**PAGE TEXT:**
>> START
Quote:Those things are for competitive teenagers, really.

Why do you say this?
Few teenagers have the money, I know two older people already using Fuji medium format for their highest quality photos, and these cameras are no heavier than larger DSLR's.
The reality seems very different to your point of view.

Quote: As soon as a photographer starts to get a grip on photography as more than a recording medium such considerations tend to fade into the background.


You could argue then that anybody getting a grip on photography (whatever you mean by that) should not consider digital because film generally gives lower image quality.
There may be a world out there that you do not want to be part of - which is fair enough - for you.
Some of my 11 year old work has been exhibited printed 8 feet tall and used on BBC Country File - but with the technology of the era it does not look at its best viewed from even 3 feet.
I know with 45 MP and AF/dynamic range advances I am producing better quality and capturing more action than 10 years ago from from 12 MP I had then.
If you were photographing 10 or 20 years ago has your photography improved?
Mine has Grin
New advances (as with twin AF motors in lenses) push the boundaries of what is photographically possible - including for those with a good photographic eye - and good second equipment trickles down to those who prefer this route.
lemmy 12 2.8k United Kingdom
13 Aug 2019 5:27PM
You seem to be anxious to be offended and have refuted my post by responses that indicate you didn't read it properly.
>> END
**DATASET ENTRIES:**
>> START
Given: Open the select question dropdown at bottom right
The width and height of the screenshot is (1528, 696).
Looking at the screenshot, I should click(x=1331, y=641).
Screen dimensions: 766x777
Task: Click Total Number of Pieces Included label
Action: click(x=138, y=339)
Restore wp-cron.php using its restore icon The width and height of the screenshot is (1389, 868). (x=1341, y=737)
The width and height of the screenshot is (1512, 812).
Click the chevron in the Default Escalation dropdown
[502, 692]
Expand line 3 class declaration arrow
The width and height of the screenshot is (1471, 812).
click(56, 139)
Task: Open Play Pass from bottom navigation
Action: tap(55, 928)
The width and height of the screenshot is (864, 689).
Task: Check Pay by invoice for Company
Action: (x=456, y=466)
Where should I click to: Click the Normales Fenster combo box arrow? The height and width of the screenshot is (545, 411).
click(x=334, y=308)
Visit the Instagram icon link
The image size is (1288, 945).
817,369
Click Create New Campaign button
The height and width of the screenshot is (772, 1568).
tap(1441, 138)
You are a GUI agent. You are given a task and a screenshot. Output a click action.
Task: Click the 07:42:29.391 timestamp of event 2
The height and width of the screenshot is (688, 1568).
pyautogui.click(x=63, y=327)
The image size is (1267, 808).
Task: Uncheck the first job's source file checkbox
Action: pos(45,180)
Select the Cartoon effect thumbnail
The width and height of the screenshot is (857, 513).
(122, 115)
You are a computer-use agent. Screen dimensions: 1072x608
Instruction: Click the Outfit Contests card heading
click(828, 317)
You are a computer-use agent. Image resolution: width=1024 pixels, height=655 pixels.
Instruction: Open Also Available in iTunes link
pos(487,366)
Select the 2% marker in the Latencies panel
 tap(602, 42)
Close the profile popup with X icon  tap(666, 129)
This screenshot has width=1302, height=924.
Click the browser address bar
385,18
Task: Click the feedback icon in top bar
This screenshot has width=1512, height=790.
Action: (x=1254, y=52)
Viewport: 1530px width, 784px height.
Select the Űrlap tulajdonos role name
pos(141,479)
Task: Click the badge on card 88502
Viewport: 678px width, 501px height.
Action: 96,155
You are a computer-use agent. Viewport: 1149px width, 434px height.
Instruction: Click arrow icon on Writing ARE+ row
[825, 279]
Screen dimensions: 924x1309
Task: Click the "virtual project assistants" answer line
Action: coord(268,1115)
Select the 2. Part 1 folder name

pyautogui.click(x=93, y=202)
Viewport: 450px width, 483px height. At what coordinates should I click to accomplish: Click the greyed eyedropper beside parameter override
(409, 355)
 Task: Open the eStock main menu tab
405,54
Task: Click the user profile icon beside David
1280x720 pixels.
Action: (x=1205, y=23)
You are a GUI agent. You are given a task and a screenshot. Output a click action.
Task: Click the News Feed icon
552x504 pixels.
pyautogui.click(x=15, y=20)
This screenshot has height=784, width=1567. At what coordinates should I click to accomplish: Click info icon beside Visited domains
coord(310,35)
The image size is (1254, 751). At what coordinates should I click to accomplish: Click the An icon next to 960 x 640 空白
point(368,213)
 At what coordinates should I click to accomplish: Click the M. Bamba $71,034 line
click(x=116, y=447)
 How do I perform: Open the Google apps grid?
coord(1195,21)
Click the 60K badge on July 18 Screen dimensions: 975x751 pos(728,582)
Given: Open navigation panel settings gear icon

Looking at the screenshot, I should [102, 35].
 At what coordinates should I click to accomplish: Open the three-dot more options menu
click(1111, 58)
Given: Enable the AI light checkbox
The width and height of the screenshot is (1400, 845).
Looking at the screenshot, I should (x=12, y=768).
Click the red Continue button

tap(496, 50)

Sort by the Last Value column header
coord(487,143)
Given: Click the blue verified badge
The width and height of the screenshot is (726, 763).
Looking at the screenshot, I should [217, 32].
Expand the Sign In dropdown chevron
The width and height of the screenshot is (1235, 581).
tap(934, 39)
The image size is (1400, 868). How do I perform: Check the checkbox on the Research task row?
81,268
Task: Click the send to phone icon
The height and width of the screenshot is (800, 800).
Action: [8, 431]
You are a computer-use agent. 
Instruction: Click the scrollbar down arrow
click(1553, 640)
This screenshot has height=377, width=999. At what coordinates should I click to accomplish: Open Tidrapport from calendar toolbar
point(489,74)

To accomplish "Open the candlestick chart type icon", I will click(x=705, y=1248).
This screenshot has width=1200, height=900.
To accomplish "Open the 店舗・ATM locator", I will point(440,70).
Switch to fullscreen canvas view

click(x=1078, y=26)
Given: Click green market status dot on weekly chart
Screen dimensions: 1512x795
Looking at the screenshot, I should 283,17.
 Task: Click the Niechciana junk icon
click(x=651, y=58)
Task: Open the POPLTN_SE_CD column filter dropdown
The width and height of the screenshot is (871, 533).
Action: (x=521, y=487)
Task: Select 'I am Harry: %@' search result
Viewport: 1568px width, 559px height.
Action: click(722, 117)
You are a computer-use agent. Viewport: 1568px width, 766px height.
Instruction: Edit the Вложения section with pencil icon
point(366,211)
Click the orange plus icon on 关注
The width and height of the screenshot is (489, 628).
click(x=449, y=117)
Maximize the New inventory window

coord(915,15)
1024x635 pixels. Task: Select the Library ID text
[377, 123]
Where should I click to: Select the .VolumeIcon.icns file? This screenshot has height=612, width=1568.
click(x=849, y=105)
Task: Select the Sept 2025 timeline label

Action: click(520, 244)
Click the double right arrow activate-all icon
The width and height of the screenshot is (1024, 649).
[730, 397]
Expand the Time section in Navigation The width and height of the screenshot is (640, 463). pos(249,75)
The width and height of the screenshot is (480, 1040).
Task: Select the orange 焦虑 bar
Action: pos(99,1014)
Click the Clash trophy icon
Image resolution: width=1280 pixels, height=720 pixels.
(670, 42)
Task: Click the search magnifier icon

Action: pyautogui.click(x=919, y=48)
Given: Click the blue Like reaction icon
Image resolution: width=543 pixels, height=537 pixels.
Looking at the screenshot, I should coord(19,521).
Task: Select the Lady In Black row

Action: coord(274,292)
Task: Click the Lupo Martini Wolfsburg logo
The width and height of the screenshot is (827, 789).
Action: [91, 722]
>> END
**SET PROBLEM:** From the photography forum text, return word for word the passage starting with "Few teenagers have" and going on through "point of view.".

**RIGHT ANSWER:**
Few teenagers have the money, I know two older people already using Fuji medium format for their highest quality photos, and these cameras are no heavier than larger DSLR's.
The reality seems very different to your point of view.